8. A journal entry which records revenue must include: 1 A debit to Cash. 2 A credit to a revenue account. 3 A credit to the owners' equity account. 4 A debit to the owners' equity account.
9. The measures most often used in evaluating solvency--the current ratio, quick ratio, and amount of working capital are developed from amounts appearing in the: 1 Balance sheet. 2 Income statement. 3 Statement of retained earnings. 4 Statement of cash flows.
10. The current ratio: 1 Is computed by dividing current assets by current liabilities. 2 Is computed by subtracting current liabilities from current assets. 3 Remains unchanged throughout the operating cycle. 4 Is a measure of short-term profitability.
11. Which method will yield higher cash flows from operating activities? 1 The indirect method. 2 The direct method. 3 Both direct and indirect methods will yield the same amount. 4 Depends upon the situation.
12. Limousine Conversion Company purchases ordinary Cadillacs, cuts them in half, and then adds a middle section to the vehicles to create stretch limousines. With respect to the number of cars converted, the cost of the Cadillacs purchased for conversion by Limousine Conversion Company would best be described as a: 1 fixed cost 2 mixed cost 3 step-variable cost 4 variable cost
The following refers to questions 13 15: Shown below are selected data from the balance sheet of Megabyte, a small electronics store (dollar amounts are in thousands): R Cash 50 Accounts Receivable 90 Inventory 160 Total Assets 600 Current Liabilities 200 Non Current Liabilities 250
13. Refer to the above data. The quick ratio is: 1 1.5 to 1. 2 .7 to 1. 3 .45 to 1. 4 Some other amount. 14. Refer to the above data. The current ratio is: 1 5.0 to 1. 2 1.5 to 1. 3 .7 to 1. 4 Some other amount.
15. Refer to the above data. Working capital amounts to: 1 R150,000. 2 R250,000. 3 R100,000. 4 Some other amount.
16. Which of the following relationships cannot be derived from the accounting equation? 1 Assets - Liabilities = Shareholder's Equity. 2 Shareholder's Equity + Liabilities = Assets. 3 Assets - Shareholders Equity = Liabilities. 4 Liabilities + Assets = Shareholders Equity.
17. An income statement communicates information regarding revenues and expenses: 1 For a period of time. 2 At a given point in time. 3 For some point of time in the future. 4 At the beginning of the fiscal year
18. In a statement of cash flows, cash transactions are classified into three major categories. Which of the following is not one of these three categories? 1 Collecting activities. 2 Operating activities. 3 Financing activities. 4 Investing activities.

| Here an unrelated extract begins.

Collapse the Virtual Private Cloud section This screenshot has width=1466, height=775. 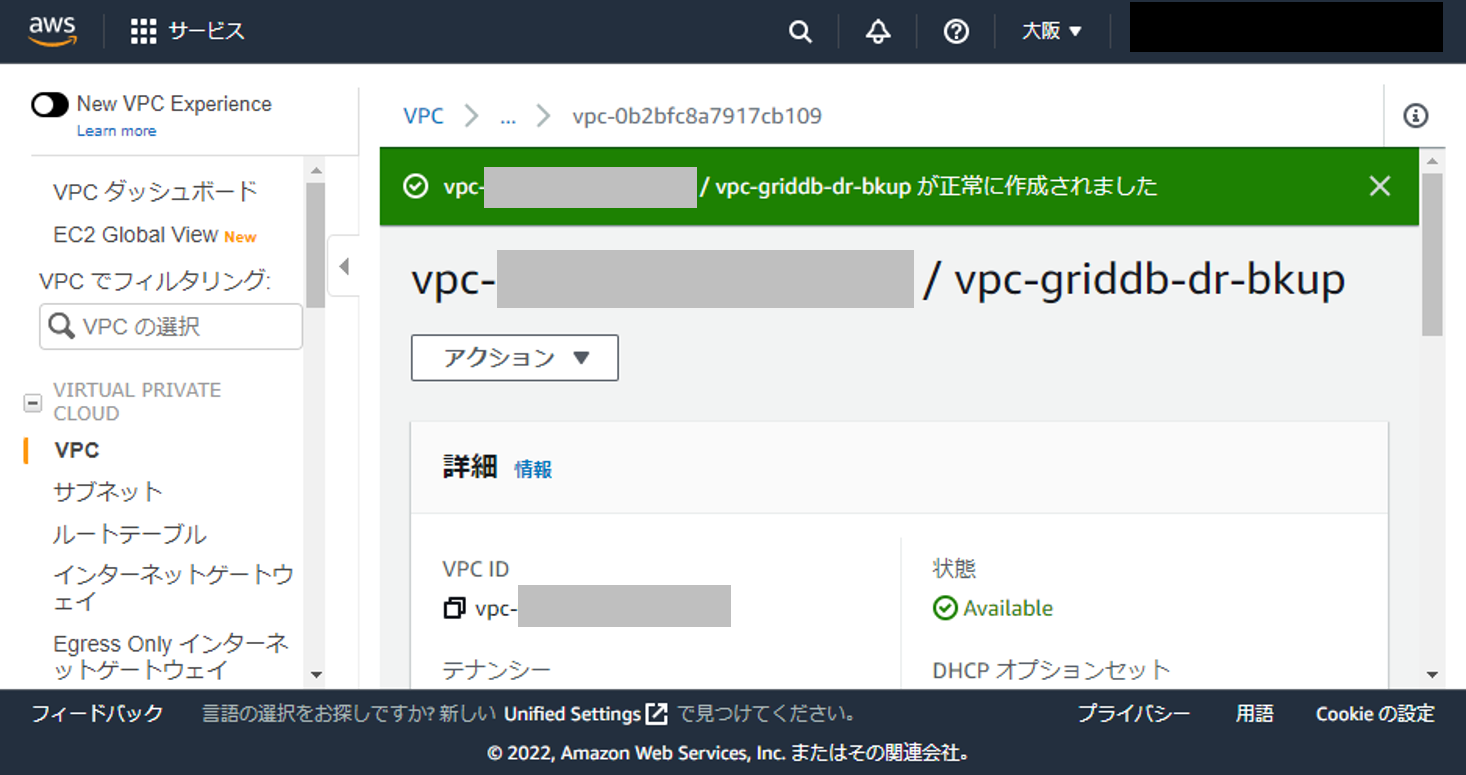tap(33, 402)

19. The measurement which best reflects investors' expectations about future earnings is: 1 Earnings per share. 2 Return on assets. 3 The price/earnings ratio. 4 Return on equity.
20. A journal entry to recognize expense could include each of the following, except: 1 A debit to an expense account. 2 A credit to Accounts Payable. 3 A debit to a liability account. 4 A credit to Cash.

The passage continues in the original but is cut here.